To comply with these regulations, businesses should avoid unfair or deceptive acts or practices and promptly correct any identified issues. This includes ensuring that advertising and promotional materials present both the benefits and potential risks of products and services and that disclosures regarding initial terms, conditions, repricing, and changes are clear and accurate.

Legal Consequences for Retailers

Monetary penalties and fines

Retailers face significant financial repercussions for violating pricing laws. In California, businesses can be hit with substantial fines for inaccurate pricing. Misdemeanor charges can result in penalties of up to USD 1,000 and potential jail time of up to one year. For less severe infractions, penalties can reach USD 100. Some states impose even heftier fines, with North Carolina levying up to USD 5,000 per violation.
Class action lawsuits pose another financial threat. JC Penney settled a USD 50 million lawsuit for allegedly using misleading reference prices. Similarly, Ascena Retail Group paid USD 50.8 million to settle a lawsuit claiming deceptive discount practices at Justice stores. These cases highlight retailers’ substantial monetary risks when using questionable pricing tactics.

Reputational damage

Beyond financial penalties, retailers also risk severe reputational harm. Pricing errors can lead to negative media coverage, undermining consumer trust long before fines are imposed. This damage to a company’s reputation can persist well after the financial consequences have been addressed.
Word-of-mouth and online reviews are crucial in shaping a brand’s image. When customers unknowingly purchase counterfeit products or experience issues with pricing, they often blame the authentic company. Negative reviews left online can cement a reputation crisis, furthering the perception that the authentic brand produces low-quality goods.

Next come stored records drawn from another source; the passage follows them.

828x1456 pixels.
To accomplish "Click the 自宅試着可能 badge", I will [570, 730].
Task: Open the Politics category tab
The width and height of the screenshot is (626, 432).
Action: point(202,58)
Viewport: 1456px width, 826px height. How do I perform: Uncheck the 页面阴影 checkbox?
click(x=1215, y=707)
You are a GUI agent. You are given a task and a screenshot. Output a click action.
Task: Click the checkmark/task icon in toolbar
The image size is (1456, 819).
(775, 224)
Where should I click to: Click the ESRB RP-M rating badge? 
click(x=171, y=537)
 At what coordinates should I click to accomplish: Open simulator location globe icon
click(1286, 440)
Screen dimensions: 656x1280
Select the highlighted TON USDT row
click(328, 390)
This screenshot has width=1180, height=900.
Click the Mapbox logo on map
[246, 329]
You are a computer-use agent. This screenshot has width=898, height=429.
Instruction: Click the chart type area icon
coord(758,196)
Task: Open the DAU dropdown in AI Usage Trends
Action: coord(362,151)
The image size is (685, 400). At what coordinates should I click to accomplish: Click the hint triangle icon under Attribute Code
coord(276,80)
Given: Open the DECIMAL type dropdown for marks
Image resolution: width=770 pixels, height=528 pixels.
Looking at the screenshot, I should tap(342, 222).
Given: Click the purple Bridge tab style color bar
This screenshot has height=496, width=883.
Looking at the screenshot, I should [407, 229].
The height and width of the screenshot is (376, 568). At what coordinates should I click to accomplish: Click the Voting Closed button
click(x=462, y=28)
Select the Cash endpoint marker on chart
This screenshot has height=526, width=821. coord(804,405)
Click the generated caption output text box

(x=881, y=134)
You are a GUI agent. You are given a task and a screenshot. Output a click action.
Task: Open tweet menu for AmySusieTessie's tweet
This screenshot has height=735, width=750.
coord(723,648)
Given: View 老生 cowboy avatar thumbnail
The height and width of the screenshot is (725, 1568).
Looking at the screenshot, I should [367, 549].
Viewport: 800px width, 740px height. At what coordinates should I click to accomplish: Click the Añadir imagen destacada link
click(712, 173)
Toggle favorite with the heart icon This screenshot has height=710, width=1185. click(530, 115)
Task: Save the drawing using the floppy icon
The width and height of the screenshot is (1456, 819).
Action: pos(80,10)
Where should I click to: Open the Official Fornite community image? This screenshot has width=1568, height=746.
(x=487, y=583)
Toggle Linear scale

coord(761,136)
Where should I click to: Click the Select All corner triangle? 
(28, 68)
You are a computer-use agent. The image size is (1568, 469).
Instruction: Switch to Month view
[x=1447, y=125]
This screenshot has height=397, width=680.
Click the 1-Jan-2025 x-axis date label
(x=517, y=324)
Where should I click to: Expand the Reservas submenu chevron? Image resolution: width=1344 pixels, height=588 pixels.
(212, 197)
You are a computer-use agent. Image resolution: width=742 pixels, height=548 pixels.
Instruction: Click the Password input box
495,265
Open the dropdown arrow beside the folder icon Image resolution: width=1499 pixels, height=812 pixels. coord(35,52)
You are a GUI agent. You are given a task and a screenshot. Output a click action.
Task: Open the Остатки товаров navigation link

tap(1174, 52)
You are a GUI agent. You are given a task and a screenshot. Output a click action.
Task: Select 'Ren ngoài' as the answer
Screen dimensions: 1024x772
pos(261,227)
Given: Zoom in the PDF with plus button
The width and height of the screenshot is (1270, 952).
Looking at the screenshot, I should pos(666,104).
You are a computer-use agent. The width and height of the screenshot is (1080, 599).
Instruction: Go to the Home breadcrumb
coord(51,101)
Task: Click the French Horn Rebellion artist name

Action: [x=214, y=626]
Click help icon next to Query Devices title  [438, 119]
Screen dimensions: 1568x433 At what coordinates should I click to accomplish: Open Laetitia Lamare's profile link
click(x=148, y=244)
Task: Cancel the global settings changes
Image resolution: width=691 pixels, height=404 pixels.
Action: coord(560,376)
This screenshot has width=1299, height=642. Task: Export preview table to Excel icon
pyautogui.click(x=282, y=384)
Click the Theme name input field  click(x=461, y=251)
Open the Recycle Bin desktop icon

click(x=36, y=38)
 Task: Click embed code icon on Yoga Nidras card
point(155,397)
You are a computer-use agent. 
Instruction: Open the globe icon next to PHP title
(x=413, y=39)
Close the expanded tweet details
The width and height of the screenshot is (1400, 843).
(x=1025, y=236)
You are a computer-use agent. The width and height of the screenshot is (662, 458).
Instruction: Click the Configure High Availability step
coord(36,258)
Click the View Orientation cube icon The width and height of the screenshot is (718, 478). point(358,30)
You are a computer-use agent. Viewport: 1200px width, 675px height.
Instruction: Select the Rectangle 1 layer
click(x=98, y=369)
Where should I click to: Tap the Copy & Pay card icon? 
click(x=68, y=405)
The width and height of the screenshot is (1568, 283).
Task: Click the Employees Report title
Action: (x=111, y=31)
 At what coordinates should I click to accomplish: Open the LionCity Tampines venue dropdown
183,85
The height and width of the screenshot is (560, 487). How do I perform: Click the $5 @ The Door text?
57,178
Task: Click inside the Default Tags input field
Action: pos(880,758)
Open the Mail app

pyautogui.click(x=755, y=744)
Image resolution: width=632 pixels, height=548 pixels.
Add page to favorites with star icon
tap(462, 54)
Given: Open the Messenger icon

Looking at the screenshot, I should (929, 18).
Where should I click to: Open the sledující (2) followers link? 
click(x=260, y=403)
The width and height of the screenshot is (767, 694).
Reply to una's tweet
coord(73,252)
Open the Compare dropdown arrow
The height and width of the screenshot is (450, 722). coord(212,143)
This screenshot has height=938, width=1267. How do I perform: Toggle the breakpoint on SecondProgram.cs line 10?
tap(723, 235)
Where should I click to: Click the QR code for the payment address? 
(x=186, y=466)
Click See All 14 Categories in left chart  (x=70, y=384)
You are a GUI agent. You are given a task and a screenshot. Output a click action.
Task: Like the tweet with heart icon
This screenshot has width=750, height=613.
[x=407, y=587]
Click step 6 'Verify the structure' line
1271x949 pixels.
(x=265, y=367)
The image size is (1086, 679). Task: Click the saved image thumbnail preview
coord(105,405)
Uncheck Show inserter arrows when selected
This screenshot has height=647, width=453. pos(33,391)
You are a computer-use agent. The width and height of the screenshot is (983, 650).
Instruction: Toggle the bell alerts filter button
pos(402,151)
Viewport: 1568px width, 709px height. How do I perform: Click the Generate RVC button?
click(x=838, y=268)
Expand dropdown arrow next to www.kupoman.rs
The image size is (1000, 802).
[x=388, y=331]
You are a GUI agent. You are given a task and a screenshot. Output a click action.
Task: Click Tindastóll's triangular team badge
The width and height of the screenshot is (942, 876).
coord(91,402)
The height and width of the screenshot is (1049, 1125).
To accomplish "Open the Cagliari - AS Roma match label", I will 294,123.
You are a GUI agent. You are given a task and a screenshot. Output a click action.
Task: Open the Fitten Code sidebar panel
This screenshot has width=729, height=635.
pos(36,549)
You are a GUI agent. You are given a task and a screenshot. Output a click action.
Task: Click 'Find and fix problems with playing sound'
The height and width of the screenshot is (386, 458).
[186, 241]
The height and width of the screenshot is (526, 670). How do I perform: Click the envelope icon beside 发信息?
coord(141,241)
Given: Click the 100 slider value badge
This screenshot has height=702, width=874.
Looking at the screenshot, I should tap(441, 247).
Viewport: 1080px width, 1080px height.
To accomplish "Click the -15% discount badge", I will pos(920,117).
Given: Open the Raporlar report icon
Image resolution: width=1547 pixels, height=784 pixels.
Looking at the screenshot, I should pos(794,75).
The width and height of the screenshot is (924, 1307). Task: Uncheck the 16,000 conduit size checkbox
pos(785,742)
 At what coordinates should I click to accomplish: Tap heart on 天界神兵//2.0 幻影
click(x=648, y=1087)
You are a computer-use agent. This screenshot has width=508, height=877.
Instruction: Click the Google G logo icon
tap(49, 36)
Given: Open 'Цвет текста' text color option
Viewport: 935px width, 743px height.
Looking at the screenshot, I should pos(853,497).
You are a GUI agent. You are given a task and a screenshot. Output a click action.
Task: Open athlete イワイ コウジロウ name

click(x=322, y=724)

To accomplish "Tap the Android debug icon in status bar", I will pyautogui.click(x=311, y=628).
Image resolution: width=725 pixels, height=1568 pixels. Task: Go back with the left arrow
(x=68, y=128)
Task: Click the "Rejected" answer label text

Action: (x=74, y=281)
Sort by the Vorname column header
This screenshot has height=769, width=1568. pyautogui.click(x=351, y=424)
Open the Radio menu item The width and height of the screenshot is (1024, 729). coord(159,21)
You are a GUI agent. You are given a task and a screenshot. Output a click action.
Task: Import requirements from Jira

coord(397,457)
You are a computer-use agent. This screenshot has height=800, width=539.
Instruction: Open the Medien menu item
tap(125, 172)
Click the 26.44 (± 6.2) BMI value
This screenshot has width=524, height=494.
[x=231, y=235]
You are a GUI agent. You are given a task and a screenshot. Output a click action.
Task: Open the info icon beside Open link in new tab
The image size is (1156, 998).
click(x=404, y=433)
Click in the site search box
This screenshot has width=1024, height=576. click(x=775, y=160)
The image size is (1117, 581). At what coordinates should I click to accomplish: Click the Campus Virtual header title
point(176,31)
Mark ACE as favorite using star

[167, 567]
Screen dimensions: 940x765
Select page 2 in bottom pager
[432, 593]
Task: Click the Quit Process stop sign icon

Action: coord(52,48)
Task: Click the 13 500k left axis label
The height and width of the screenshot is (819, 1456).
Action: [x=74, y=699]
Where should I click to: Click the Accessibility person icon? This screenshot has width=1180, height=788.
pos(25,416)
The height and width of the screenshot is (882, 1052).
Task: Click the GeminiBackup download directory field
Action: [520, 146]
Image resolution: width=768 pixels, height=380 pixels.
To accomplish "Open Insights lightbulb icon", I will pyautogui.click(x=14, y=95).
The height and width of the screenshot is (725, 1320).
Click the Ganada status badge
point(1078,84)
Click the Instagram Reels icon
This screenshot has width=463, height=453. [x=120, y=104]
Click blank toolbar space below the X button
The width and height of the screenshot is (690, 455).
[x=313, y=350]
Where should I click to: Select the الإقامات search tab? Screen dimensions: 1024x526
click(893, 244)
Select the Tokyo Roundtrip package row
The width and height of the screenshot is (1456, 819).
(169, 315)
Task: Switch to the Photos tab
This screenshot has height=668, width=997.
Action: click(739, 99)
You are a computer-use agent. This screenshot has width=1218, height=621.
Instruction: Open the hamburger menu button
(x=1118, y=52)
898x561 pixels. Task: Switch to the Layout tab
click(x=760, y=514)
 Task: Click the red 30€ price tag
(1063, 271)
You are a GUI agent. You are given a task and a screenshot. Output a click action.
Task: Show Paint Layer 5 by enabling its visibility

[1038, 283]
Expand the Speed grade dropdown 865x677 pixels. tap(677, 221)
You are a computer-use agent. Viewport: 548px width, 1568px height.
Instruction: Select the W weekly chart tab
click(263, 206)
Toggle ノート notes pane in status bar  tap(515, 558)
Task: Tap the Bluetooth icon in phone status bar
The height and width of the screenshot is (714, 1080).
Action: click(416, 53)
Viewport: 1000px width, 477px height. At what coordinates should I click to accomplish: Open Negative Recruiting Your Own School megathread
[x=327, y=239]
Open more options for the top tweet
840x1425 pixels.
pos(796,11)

Forced changes in pricing practices

Legal consequences often compel retailers to implement significant changes in their pricing strategies. Companies must ensure their pricing practices meet specific criteria to comply with federal and state laws and avoid class action litigation. This includes offering items at regular prices for substantial periods before discounting and avoiding artificially inflated prices to create the illusion of future reductions. Retailers may also be required to implement remedial measures to prevent future violations. These forced changes can be costly and time-consuming, requiring extensive staff training and updates to pricing systems across all channels.

Conclusion

For retailers, the consequences of violating pricing laws go beyond monetary penalties. The potential for reputational damage can have long-lasting effects on a brand’s image and customer trust. To avoid these pitfalls, businesses must carefully consider their pricing strategies and ensure compliance with relevant laws. This means being transparent about pricing, avoiding artificial inflation of reference prices, and promptly addressing any identified issues. By prioritizing ethical pricing practices, retailers can build customer loyalty and steer clear of legal troubles, ultimately fostering a fairer and more trustworthy retail environment.

FAQs

What legal measures exist against counterfeit sales promotions?
If someone is convicted under Penal Code 350 for selling, manufacturing, or possessing counterfeit goods for sale as a felony, they could face 16 months, two, or three years in county jail. Additionally, individuals may be fined up to USD 500,000.00.
Which statutes safeguard consumers from misleading pricing tactics?
Section 5 of the Federal Trade Commission Act (FTC Act), codified at 15 USC 45, explicitly prohibits any “unfair or deceptive acts or practices in or affecting commerce,” which includes deceptive pricing strategies.